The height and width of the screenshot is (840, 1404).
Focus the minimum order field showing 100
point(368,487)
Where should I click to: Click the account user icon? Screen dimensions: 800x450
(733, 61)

++++++++++

(Exercise requirements): Beginning with the line that contains "Where should I", quote each line exactly through the last line of the entries above, and nothing beyond them.

(Result below):
Where should I click to: Click the account user icon? Screen dimensions: 800x450
(733, 61)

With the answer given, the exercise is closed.